Required action - In the entries below, every line with the string "confidentialité" is to be reported.

(Data entries)
◆ ◆ ◆ ◆

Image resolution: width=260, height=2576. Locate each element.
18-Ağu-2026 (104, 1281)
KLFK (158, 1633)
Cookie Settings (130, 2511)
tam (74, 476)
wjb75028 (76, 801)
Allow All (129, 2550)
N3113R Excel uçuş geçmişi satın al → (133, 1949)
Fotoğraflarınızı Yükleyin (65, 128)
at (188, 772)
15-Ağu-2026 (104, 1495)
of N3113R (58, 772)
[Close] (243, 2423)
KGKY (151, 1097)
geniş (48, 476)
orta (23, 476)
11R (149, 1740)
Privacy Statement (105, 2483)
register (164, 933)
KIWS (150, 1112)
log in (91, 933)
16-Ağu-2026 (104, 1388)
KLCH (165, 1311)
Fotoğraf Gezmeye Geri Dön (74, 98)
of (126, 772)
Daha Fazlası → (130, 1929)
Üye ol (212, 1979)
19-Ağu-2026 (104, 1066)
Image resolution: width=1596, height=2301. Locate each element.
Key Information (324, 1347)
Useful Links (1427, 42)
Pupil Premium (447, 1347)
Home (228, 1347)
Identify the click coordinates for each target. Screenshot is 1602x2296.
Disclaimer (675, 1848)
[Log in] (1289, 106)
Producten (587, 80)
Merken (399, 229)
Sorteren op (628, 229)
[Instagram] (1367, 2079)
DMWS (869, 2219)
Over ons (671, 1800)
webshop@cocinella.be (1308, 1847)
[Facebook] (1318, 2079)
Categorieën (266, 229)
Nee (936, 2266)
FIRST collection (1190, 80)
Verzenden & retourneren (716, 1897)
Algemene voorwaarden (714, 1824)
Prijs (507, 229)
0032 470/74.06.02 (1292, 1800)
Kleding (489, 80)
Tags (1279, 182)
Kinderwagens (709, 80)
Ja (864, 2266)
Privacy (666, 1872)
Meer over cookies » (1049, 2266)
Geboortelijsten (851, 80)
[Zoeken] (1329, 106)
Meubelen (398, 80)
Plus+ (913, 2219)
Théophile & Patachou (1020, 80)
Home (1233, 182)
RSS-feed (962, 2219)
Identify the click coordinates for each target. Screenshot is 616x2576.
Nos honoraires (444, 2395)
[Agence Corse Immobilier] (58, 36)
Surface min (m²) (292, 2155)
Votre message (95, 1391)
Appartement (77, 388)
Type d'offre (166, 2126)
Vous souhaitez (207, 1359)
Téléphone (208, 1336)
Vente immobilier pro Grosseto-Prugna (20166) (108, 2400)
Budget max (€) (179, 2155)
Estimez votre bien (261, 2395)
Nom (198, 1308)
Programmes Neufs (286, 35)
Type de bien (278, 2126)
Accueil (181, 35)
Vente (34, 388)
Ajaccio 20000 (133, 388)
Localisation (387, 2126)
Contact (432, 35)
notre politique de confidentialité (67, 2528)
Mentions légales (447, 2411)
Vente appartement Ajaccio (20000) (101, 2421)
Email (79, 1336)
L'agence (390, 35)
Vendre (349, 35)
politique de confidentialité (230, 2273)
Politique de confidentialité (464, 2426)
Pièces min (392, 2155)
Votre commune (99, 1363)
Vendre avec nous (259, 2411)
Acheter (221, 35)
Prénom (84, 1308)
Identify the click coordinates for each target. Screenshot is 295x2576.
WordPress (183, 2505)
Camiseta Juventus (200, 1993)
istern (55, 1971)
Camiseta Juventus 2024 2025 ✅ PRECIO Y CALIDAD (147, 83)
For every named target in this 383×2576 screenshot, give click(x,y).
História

◆ ◆ ◆ ◆

Result of this task -
notre politique de confidentialité (67, 2528)
politique de confidentialité (230, 2273)
Politique de confidentialité (464, 2426)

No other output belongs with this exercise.